Dataset excerpts:
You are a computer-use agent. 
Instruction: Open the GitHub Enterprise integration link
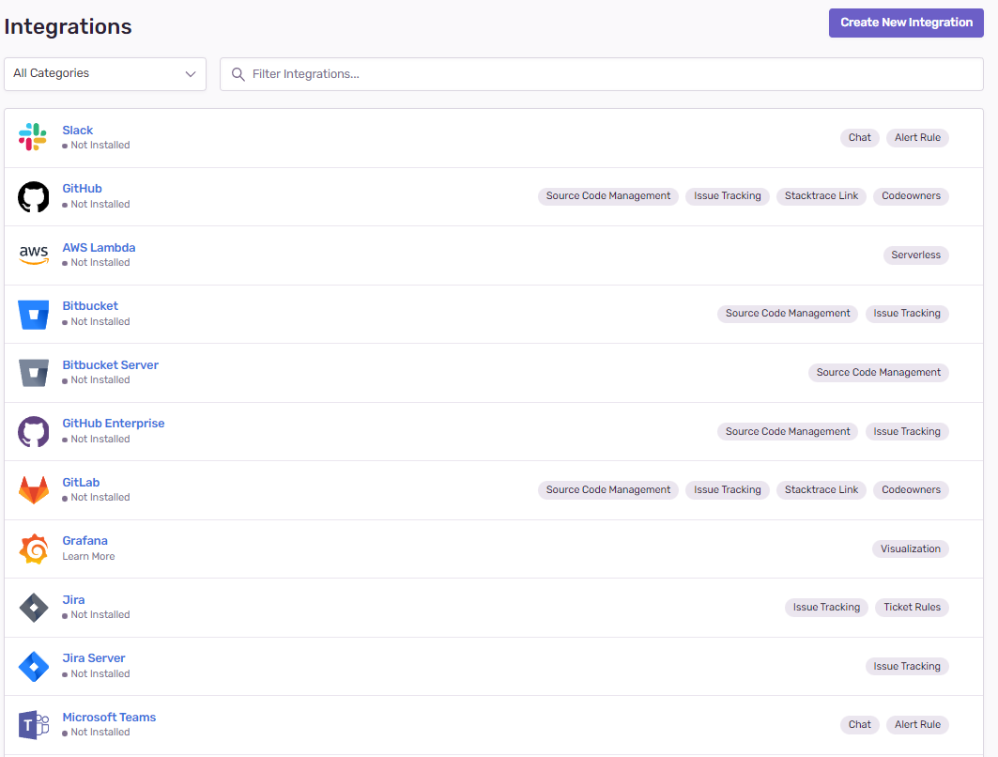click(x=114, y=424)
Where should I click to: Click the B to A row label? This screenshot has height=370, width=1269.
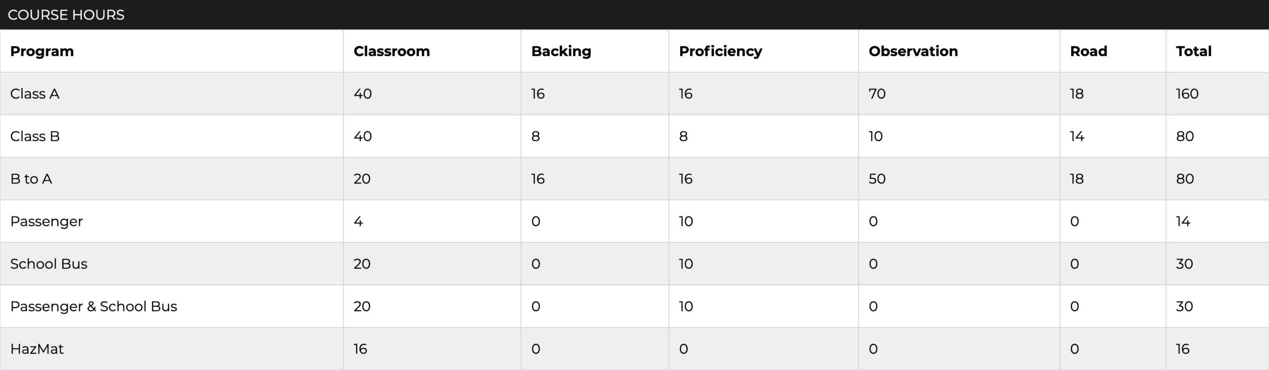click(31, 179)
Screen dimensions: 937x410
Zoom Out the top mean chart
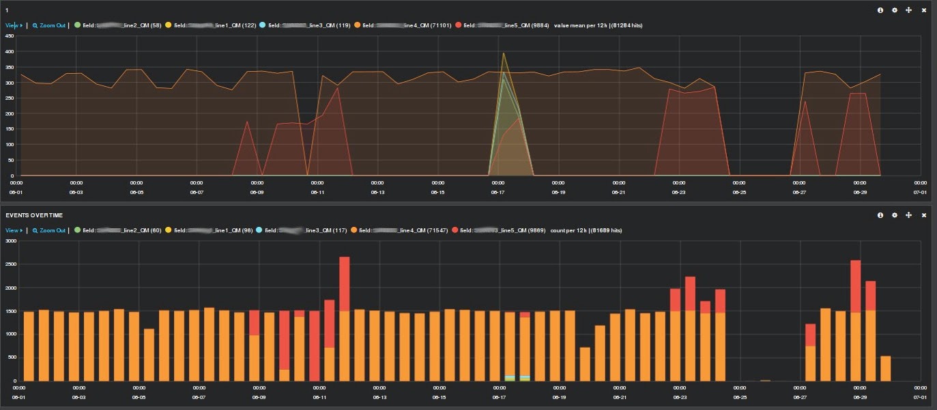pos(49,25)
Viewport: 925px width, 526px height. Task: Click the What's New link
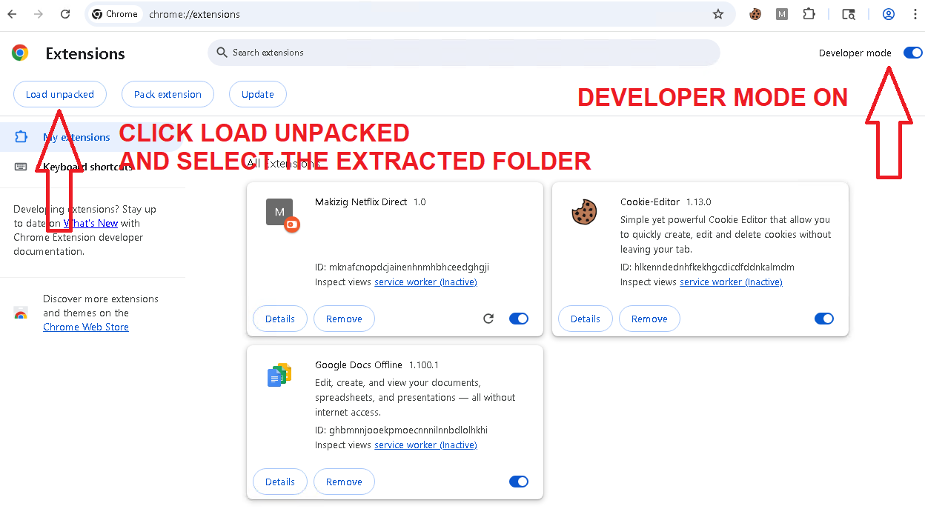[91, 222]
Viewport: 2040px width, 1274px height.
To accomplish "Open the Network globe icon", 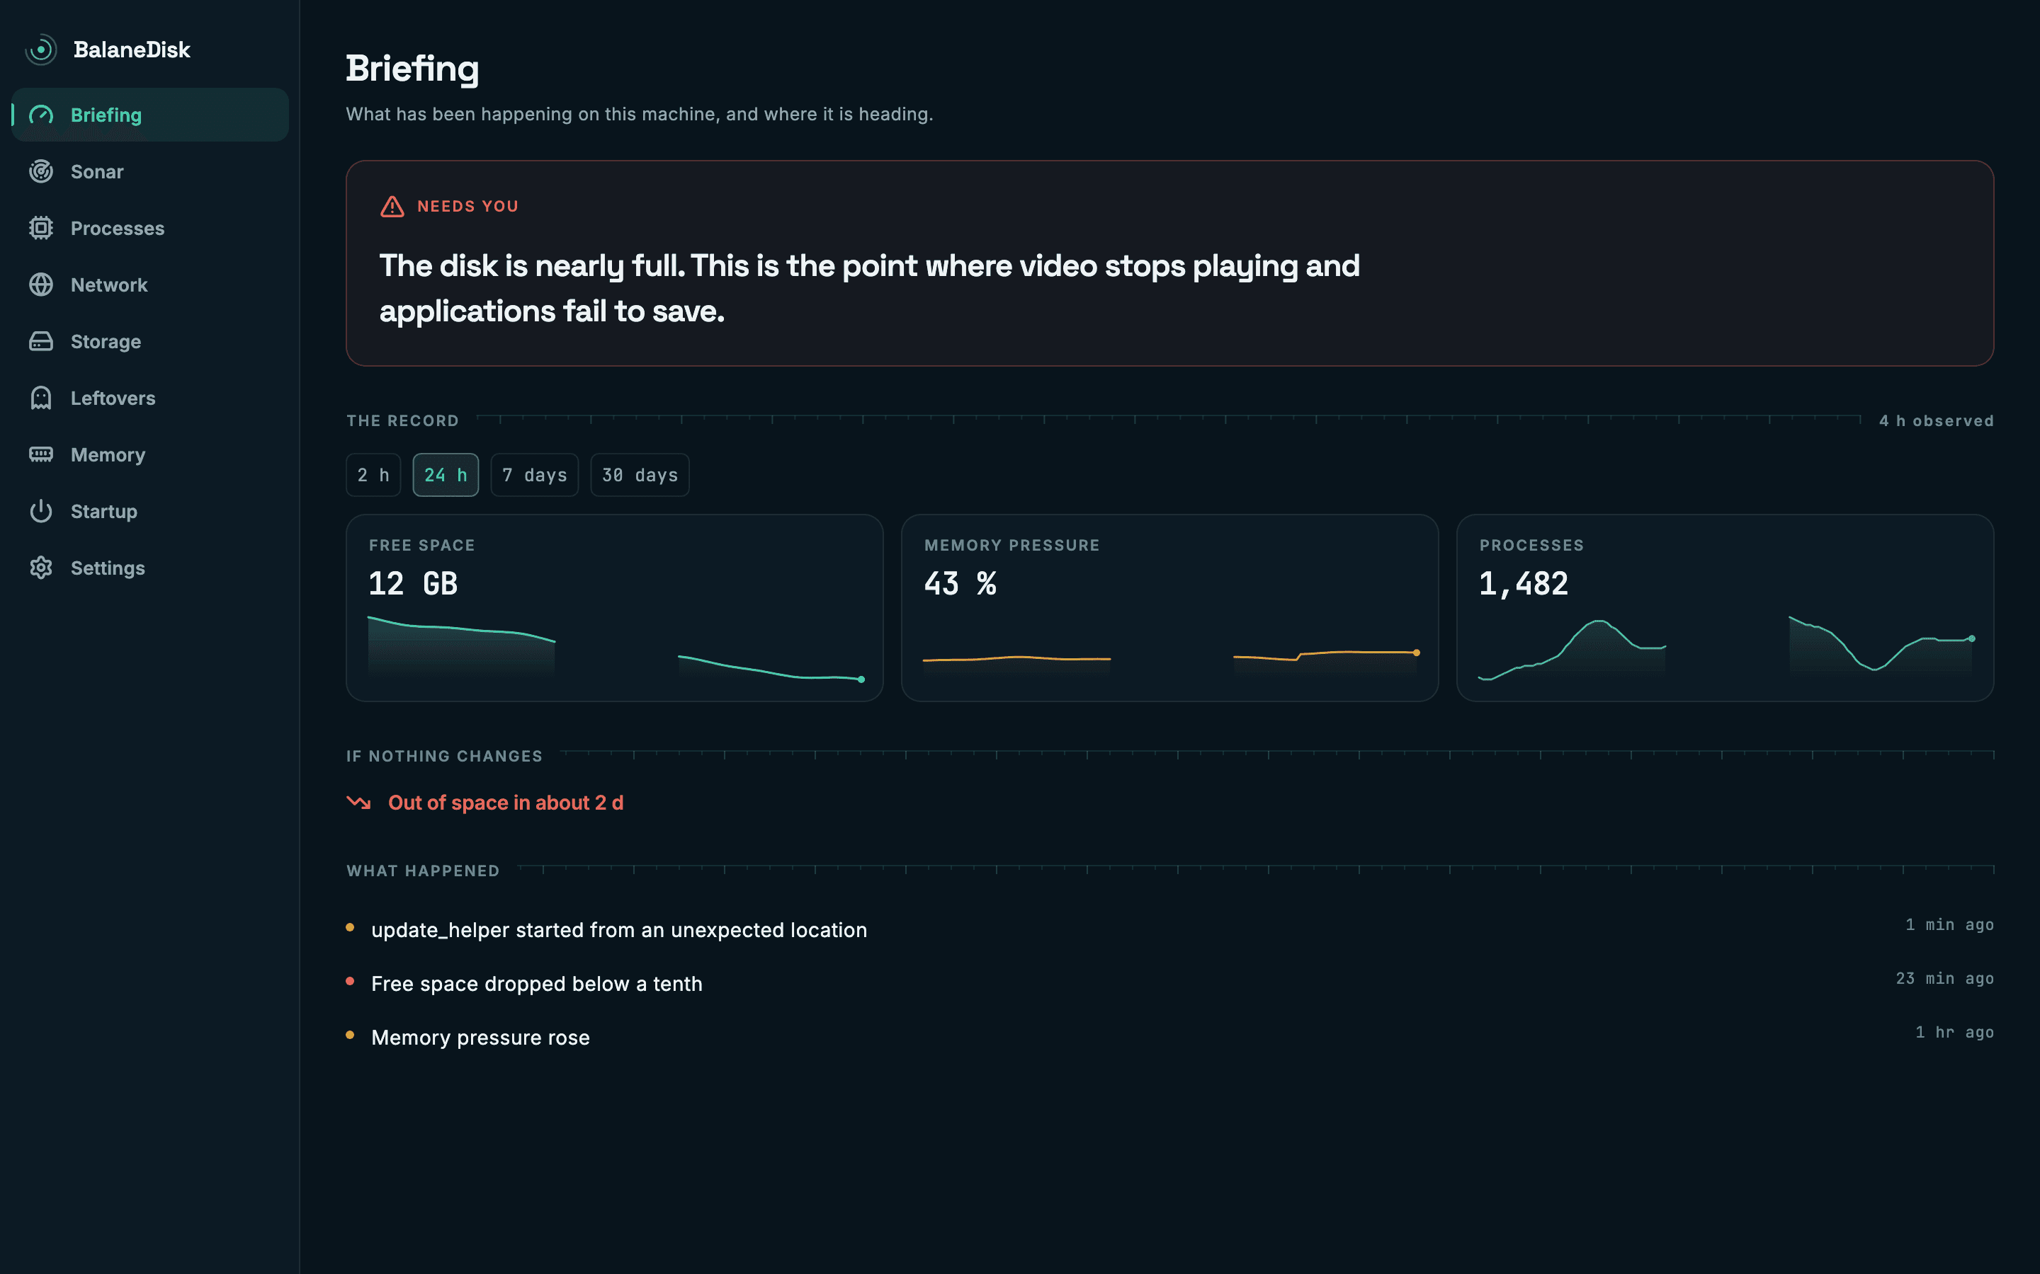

Work task: Leaving out every picture, copy exactly the lines from the one that contains "Where should I" through the end of the entries above.

Response:
Where should I click to: Click the B to A row label? This screenshot has height=370, width=1269.
click(31, 179)
Screen dimensions: 937x410
Zoom Out the top mean chart
pos(49,25)
Viewport: 925px width, 526px height. Task: Click the What's New link
[91, 222]
Viewport: 2040px width, 1274px height.
To accomplish "Open the Network globe icon", 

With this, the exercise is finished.